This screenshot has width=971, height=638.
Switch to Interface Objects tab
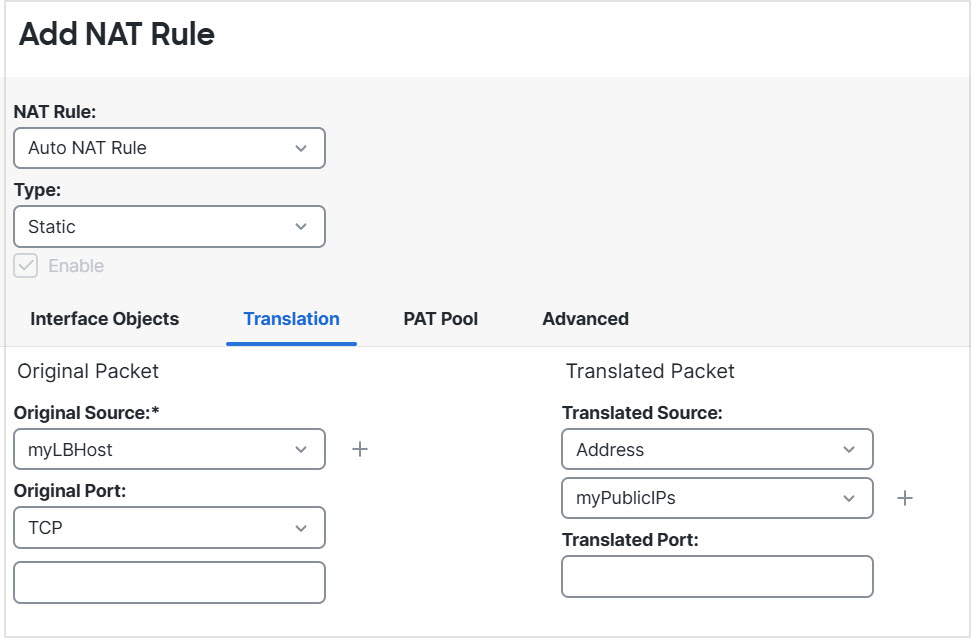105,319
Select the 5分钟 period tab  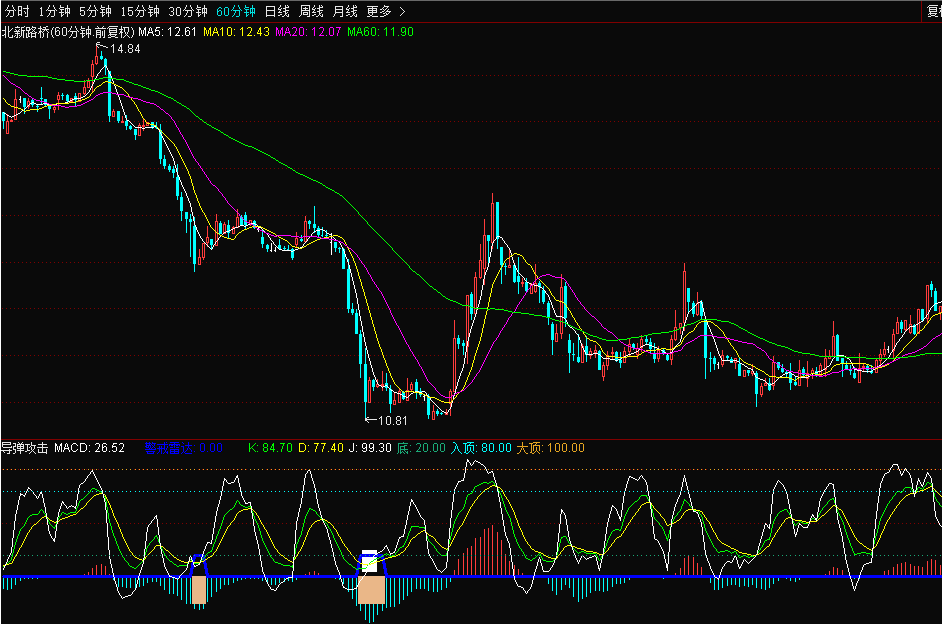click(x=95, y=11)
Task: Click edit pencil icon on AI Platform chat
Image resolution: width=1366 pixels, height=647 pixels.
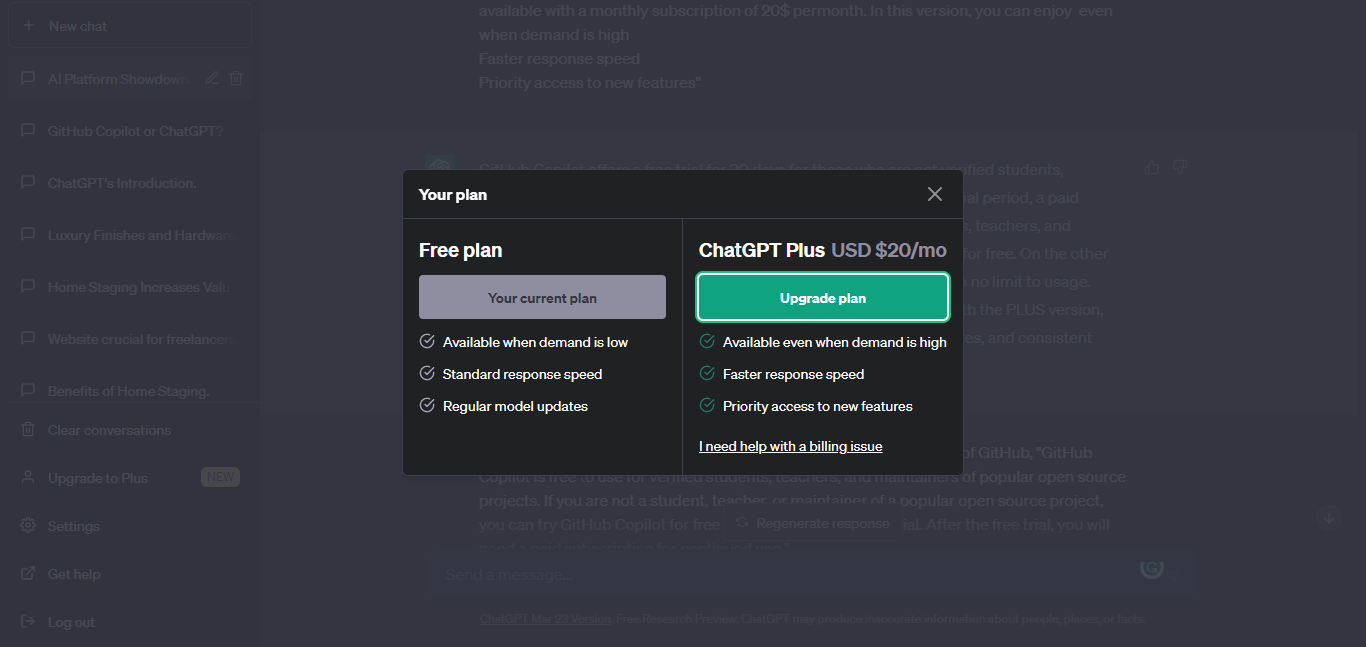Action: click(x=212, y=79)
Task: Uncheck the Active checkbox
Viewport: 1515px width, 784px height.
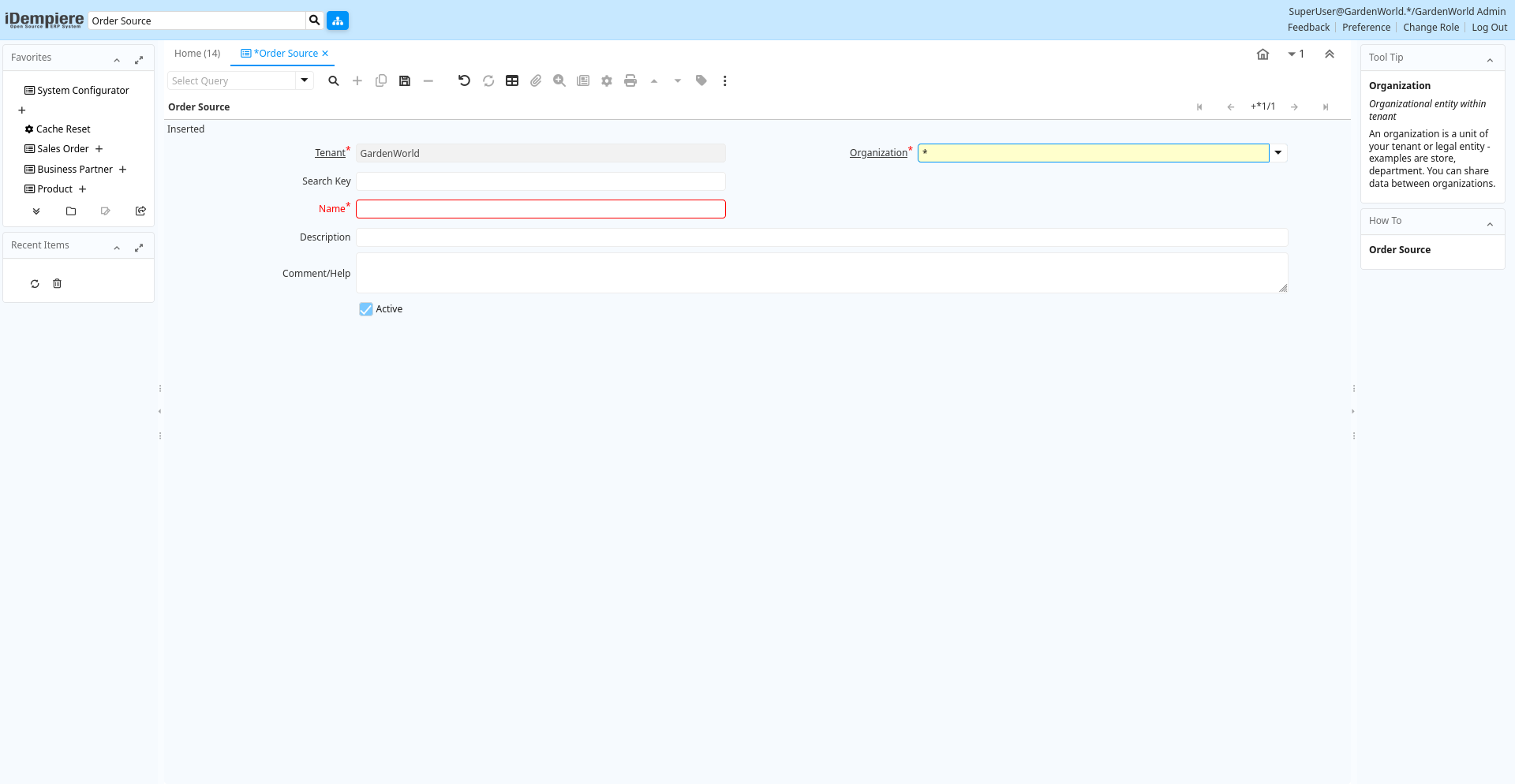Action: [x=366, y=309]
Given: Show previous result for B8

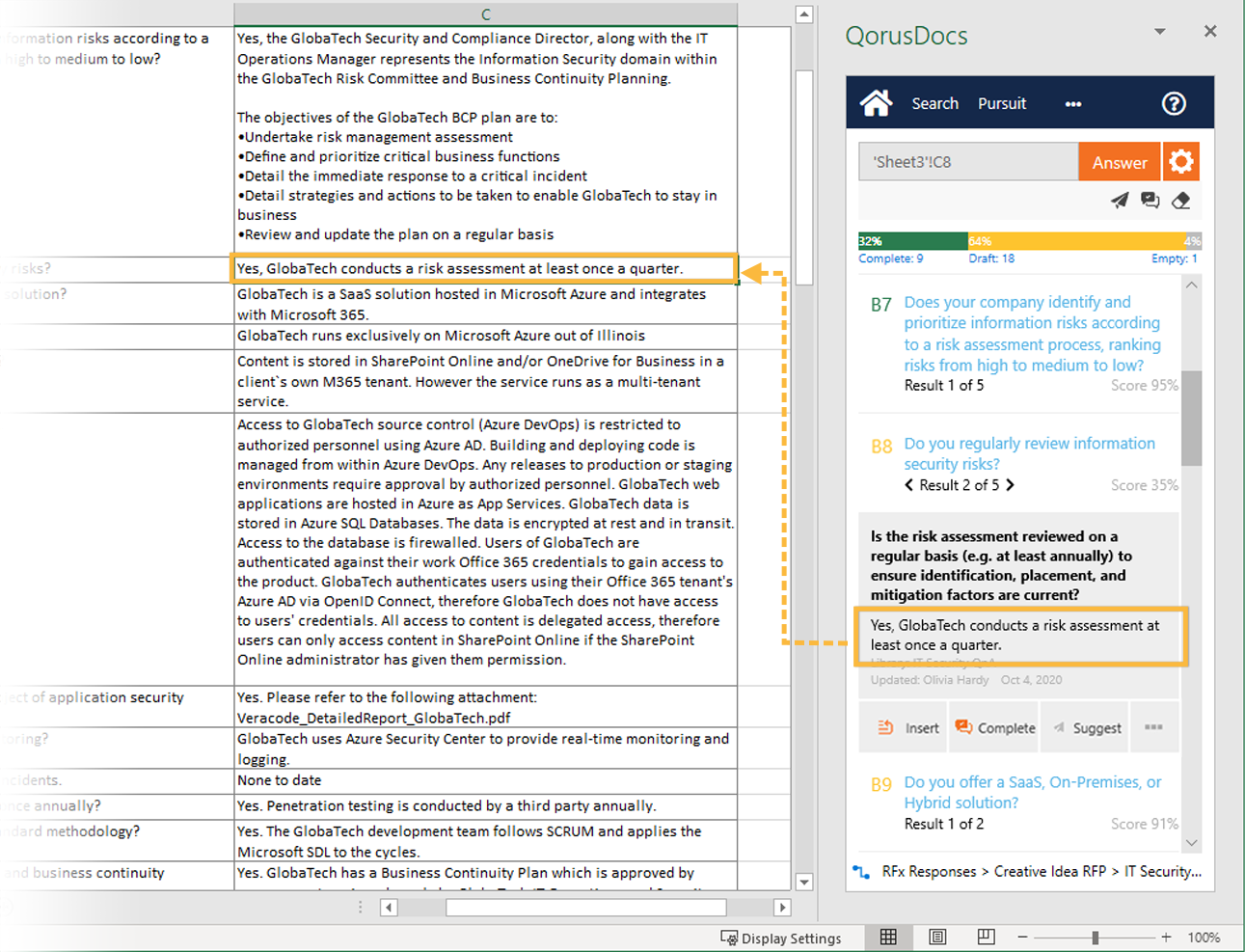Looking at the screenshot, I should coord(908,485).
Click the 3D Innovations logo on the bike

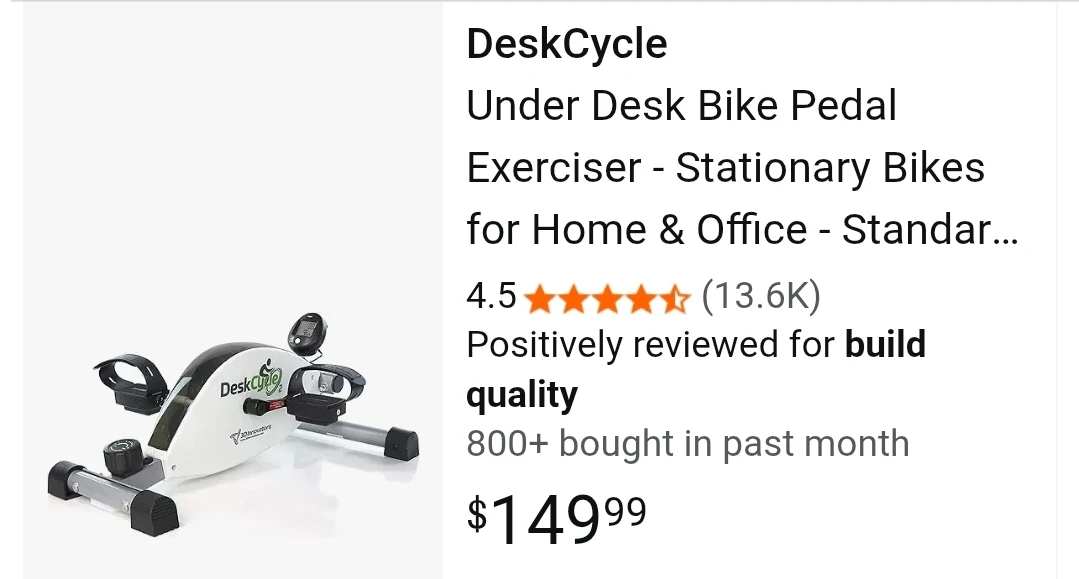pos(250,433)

WHAT TO DO -
Using the records above, copy every line that has the word "Task" in it.

EXERCISE OUTPUT -
Task: Click edit pencil icon on AI Platform chat
Task: Uncheck the Active checkbox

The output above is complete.